Flow Diagram of Infrastructure’s Operation
Notes:
The figure above shows the general operation of the infrastructure for code mobility. Assume that a chunk of mobile code is about to be sent from one network component (the sender) to another (the receiver). Through the MCD’s migration facility (either via UDP or TCP connections) the sender sends the signed and compressed code (i.e., bytecode), the parameters and the persistent state obtained from serializing the instance of the mobile code. The receiver will receive and store them in the designated space for that particular mobile code. After the transmission is completed, the receiver verifies the code for authentication and data integrity.
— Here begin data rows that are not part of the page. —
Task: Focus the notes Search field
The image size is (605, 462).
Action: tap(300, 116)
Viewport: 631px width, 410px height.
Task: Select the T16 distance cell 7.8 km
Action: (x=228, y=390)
If the code passes the checks, it will be instantiated (subject to standard JVM security checks); otherwise, it will be discarded by the MCD. The mobile code may or may not have persistent state. If it has a persistent state, then the state will be restored by de-serializing it. That process will then be followed by calls to the methods onRestore() and onStart(). Otherwise, the mobile code will be instantiated and the methods onInit() and onStart() will be called. At this point, the mobile code is up and running as a thread. To access the managed resources, the agent obtains a handle to the VMCs from a so-called Mobile Code Manager (MCM). The methods in the agent’s code are called in an event-driven mode triggered by the MCD, other agents or the agent itself.
When an agent’s migration is requested by the manager, another agent, or the agent itself, the MCD calls method onMigrate() of the associated agent. This notifies the agent that it is about to be transported to the next destination. Therefore, the agent will have time to finish up its task and notify the MCD whether or not it wants to keep its persistent state or it refuses to migrate. If the agent really wants to migrate, the MCD will start shipping the agent with the associated persistent state as necessary. When the migration has completed, the agent is destroyed and removed from the MCD. On destroying the agent, the MCD calls the method onDestroy() to ensure that the agent stops its tasks and perhaps releases its memory space, acquired resources, etc.